L’Orchestra Polledro festeggia dieci anni di attività con il secondo concerto della stagione

Presso  il Teatro torinese Vittoria

 

L’Orchestra Polledro prosegue i festeggiamenti per i primi dieci anni di attività 2012-2022 con il secondo concerto della stagione 2022/23.

Martedì 28 marzo prossimo al teatro Vittoria, in via Gramsci 4, alle 20.30 sul podio il maestro Federico Bisio e oboe solista il maestro Carlo Romano, già primo oboe dell’orchestra Nazionale della RAI.

Il programma prevede la Sinfonia in do maggiore di Marianna Martinez, vissuta negli anni 1744-1812, il Concerto per oboe e orchestra in Sol maggiore di Paul Wranitzky, solista il maestro Carlo Romano, e la Sinfonia in re maggiore op. 3 n.1 B 126 di Ignaz Pleyel, direttore il maestro Federico Bisio.

Marianna Martinez, nata a Vienna il 4 maggio 1744, quinta figlia del maestro di cerimonie della nunziatura apostolica, il napoletano Nicolò, crebbe all’interno di una famiglia agiata che conobbe un’ascesa sociale alla corte degli Asburgo. Se a Vienna una donna apparteneva ai ceti alti, era prassi che si dedicasse ai rapporti sociali e a patrocinare le arti. La famiglia Martinez viveva in un edificio nella Michaelerplatz e, come era frequente prima dell’invenzione degli ascensori, i piani dei palazzi corrispondevano alla classe sociale dei loro abitanti.

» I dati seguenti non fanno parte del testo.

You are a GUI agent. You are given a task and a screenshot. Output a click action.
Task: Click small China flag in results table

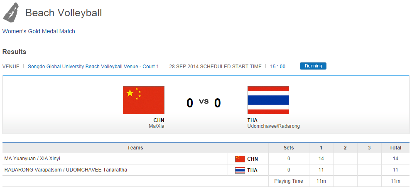[x=240, y=159]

Questa convenzione sociale consentì a Marianna di avere uno spazio vitale tale da dedicarsi alla musica con impegno e dedizione. Protetta e seguita nei suoi studi dal celebre vicino di casa Pietro Trapassi detto il Metastasio, poeta cesareo, poté vantare tra i suoi insegnanti il giovane Franz Joseph Haydn e, in particolare, l’anziano maestro italiano Nicolò Porpora, insegnante di canto e compositore molto noto. In un attico freddo e umido, viveva un giovane compositore, Joseph Haydn, che stava tentando di intraprendere la carriera di musicista.

Questa felicissima combinazione fece sì che Marianna potesse diventare, in un breve periodo, la donna compositrice più prolifica della città. Divenuta nel 1773 Accademica Filarmonica onoraria della prestigiosa Accademia Filarmonica di Bologna, per la quale scrisse un Dixit Dominus, la Martinez vide consolidato il suo ruolo nel mondo musicale viennese, grazie a un catalogo di opere comprendenti musica sacra, una Messa e un oratorio.

Dei suoi lavori di più ampia scala ricordiamo la Sinfonia in Do maggiore, di straordinaria vivacità, per un organico di oboi e due corni.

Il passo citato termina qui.